**What this task involves**
Can you write out only the records from the line that has "At what coordinates should I click to accomplish: Toggle" through the line that has "click(328, 196)", swapping "Close" for "Dismiss" and leaving everything else unchanged?

[Records from a dataset]
○ ○ ○ ○ ○ ○ ○
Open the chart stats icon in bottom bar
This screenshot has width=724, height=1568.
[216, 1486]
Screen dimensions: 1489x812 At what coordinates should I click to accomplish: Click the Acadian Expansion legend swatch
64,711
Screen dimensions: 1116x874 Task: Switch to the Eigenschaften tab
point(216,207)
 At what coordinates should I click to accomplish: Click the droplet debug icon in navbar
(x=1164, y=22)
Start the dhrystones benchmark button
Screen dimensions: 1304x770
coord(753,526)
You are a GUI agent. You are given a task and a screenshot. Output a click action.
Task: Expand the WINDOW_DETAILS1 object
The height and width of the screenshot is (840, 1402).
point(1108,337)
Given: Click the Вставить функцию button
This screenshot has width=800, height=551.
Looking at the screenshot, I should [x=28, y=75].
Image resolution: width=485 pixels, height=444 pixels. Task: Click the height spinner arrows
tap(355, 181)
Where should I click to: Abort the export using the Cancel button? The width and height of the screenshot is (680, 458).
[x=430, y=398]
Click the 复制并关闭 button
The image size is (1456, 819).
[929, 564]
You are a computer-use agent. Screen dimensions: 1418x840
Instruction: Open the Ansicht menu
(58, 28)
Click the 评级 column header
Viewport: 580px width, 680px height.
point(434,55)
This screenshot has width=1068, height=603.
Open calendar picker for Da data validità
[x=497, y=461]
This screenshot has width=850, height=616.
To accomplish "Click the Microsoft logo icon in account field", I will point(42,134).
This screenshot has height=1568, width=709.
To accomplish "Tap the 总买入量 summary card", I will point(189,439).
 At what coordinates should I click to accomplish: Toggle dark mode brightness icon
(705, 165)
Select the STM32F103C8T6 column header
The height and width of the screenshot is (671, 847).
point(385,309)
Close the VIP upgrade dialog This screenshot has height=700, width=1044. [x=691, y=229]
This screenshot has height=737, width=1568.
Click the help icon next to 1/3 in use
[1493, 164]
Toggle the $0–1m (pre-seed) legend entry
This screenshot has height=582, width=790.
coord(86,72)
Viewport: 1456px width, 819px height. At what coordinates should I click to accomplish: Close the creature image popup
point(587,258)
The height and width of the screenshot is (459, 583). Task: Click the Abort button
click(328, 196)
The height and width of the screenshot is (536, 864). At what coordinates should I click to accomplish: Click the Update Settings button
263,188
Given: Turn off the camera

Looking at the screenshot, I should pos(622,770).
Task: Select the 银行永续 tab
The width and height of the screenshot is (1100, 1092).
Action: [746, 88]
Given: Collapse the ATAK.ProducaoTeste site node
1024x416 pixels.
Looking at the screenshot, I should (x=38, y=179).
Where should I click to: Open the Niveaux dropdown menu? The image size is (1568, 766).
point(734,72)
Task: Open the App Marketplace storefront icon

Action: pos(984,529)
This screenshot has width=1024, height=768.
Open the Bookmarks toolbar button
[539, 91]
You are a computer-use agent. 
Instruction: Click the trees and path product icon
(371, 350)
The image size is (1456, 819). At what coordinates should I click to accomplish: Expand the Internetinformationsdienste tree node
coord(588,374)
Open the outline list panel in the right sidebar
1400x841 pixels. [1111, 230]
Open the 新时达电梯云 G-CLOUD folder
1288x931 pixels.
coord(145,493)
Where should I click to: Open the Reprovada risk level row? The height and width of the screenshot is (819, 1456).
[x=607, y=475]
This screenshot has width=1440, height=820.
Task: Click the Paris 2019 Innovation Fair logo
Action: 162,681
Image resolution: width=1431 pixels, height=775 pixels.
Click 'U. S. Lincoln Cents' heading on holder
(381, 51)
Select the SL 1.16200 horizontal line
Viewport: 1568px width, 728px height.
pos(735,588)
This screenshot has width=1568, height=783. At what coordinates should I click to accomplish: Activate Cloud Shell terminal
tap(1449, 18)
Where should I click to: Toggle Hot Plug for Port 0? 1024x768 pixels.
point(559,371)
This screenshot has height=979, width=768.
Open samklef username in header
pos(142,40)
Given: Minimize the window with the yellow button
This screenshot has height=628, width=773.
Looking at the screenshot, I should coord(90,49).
○ ○ ○ ○ ○ ○ ○
**Finished answer**
 At what coordinates should I click to accomplish: Toggle dark mode brightness icon
(705, 165)
Select the STM32F103C8T6 column header
The height and width of the screenshot is (671, 847).
point(385,309)
Dismiss the VIP upgrade dialog This screenshot has height=700, width=1044. [x=691, y=229]
This screenshot has height=737, width=1568.
Click the help icon next to 1/3 in use
[1493, 164]
Toggle the $0–1m (pre-seed) legend entry
This screenshot has height=582, width=790.
coord(86,72)
Viewport: 1456px width, 819px height. At what coordinates should I click to accomplish: Dismiss the creature image popup
point(587,258)
The height and width of the screenshot is (459, 583). Task: Click the Abort button
click(328, 196)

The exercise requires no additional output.